Du Roy pensou: «Manter-se-á essa resolução?»

O jantar foi um tanto monótono. Somente Susana tagarelava sem cessar. Rosa parecia preocupada. Todos felicitaram o jornalista.

Passaram o serão a conversar e a passear ao longo das salas e da estufa. Como Du Roy ficara para trás, a patroa aproximou-se dele e reteve-o pelo braço, dizendo-lhe em voz baixa:

- Escute-me... Não Lhe falarei mais de nada, jamais... Mas venha ver-me, Jorge. Como vê, já não o trato por tu. É-me, porém, impossível viver sem a sua presença, impossível. É uma tortura inimaginável. Sinto-o, conservo-o nos meus olhos, no meu coração e na minha carne, sempre, de dia e de noite. É como se me tivesse dado a beber um veneno que me corroesse as entranhas. Não posso. Não; não posso. Não quero ser para si mais do que uma velha. Pus o cabelo branco para o mostrar; mas venha de tempos a tempos, como amigo.
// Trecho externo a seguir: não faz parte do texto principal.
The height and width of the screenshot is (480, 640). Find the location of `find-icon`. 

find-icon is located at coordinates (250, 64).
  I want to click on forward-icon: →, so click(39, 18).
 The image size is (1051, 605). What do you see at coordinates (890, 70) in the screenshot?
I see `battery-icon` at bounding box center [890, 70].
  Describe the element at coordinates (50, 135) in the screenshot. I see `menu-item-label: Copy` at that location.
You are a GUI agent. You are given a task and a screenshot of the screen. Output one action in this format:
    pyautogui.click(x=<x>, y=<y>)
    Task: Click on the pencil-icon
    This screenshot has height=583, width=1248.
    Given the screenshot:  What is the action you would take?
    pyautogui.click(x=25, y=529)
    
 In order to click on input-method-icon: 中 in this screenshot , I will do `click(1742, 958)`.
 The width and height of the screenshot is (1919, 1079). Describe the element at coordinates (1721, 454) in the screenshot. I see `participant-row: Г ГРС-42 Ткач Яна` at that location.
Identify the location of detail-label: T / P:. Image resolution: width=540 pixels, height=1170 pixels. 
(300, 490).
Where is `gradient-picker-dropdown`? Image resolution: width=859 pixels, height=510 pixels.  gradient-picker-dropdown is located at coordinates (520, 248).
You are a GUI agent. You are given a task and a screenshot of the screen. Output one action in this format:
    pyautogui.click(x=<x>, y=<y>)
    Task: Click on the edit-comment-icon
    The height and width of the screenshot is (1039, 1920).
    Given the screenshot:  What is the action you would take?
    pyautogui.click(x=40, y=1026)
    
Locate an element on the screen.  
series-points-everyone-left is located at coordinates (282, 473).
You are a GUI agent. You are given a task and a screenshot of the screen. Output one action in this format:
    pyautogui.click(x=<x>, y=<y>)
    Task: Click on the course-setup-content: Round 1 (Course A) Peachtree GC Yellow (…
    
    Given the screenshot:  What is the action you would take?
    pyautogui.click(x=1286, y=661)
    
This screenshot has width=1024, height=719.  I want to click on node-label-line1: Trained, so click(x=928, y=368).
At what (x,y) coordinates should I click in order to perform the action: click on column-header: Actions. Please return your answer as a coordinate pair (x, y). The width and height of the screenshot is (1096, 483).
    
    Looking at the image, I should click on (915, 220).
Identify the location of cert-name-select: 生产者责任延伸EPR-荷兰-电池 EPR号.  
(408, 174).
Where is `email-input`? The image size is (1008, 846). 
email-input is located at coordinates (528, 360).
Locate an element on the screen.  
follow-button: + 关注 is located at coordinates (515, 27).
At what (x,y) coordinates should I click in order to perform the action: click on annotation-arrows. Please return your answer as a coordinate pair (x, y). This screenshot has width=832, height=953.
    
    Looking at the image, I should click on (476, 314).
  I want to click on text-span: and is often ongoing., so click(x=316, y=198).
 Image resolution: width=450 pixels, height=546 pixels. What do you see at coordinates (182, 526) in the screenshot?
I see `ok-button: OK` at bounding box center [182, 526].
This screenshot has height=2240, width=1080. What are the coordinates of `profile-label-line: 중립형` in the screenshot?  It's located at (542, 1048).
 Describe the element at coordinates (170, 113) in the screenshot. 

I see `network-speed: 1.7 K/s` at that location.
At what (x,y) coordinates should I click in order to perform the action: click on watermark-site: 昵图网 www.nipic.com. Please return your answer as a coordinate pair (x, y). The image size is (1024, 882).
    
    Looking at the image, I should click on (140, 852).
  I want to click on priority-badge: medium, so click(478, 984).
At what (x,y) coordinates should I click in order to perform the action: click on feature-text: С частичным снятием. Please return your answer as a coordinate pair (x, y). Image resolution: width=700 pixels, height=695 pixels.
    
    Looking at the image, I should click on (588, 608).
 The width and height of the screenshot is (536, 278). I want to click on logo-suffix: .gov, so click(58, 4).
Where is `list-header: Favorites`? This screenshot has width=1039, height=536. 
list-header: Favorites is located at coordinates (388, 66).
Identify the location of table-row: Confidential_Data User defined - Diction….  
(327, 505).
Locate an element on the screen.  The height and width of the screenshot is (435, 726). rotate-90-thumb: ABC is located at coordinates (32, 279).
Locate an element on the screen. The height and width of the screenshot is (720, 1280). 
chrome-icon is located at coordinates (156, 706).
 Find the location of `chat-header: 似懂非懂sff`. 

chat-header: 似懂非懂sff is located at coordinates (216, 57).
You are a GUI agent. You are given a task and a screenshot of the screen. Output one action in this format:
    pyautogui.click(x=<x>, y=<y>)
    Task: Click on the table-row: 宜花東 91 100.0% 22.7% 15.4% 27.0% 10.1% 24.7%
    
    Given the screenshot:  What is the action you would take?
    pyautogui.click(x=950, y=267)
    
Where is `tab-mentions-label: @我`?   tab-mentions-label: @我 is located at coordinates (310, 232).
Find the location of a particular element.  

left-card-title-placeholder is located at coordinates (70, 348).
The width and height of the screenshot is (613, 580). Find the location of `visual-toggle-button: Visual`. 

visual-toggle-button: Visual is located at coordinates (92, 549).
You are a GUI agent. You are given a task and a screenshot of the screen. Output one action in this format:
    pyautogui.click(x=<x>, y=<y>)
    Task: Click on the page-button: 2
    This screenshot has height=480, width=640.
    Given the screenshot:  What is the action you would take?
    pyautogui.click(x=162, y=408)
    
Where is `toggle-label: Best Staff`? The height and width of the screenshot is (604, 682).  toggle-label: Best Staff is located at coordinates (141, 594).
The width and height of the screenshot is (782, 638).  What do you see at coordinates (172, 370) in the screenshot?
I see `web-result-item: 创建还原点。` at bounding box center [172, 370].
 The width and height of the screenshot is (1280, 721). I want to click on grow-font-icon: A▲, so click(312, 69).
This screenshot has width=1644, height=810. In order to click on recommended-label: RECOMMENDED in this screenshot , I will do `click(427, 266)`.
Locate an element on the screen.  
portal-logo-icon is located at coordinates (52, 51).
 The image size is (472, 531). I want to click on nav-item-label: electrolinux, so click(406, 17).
Pegara-lhe na mão e apertava-a, cravando-lhe as unhas na carne.

- Está combinado - respondeu Du Roy; com calma. - É inútil tornar a falar nisso. Bem vê que vim hoje, imediatamente, logo que recebi a sua carta.

Walter, que ia à frente, com as duas filhas e Madalena, esperou por Du Roy junto de Jesus a caminhar por cima das ondas e disse, a rir.

- Imagine que encontrei ontem, minha mulher de joelhos diante deste quadro como num altar, a fazer as suas orações. O que eu ri!

A senhora Walter replicou com voz firme, uma voz em que vibrava uma exaltação secreta:

- É este Cristo que salvará a minha alma. Dá-me coragem e força todas as vezes que olho para Ele.

Parou diante da figura de Jesus, de pé, e murmurou:

- Como é belo! Como os homens têm medo Dele e O amam! Reparem na sua cabeça, nos seus olhos, como é simples e sobrenatural ao mesmo tempo.

- Parece-se consigo, Bel-Ami! - exclamou Susana. - Tenho a certeza de que se parece. Se tivesse barba, ou então se ele estivesse barbeado, seriam ambos perfeitamente iguais. Oh! Isso vê-se logo!

Quis que Jorge se pusesse de pé ao lado do quadro. Todos reconheceram que, com efeito, os dois rostos se pareciam! Uns ficaram surpreendidos. Walter achou a coisa muito extraordinária. Madalena, a sorrir, achava que Jesus tinha um ar mais viril.

A senhora Walter mantinha-se imóvel, com os olhos fixos, a contemplar o rosto do seu amante ao lado do de Jesus e tornara-se tão branca como o seu cabelo branco.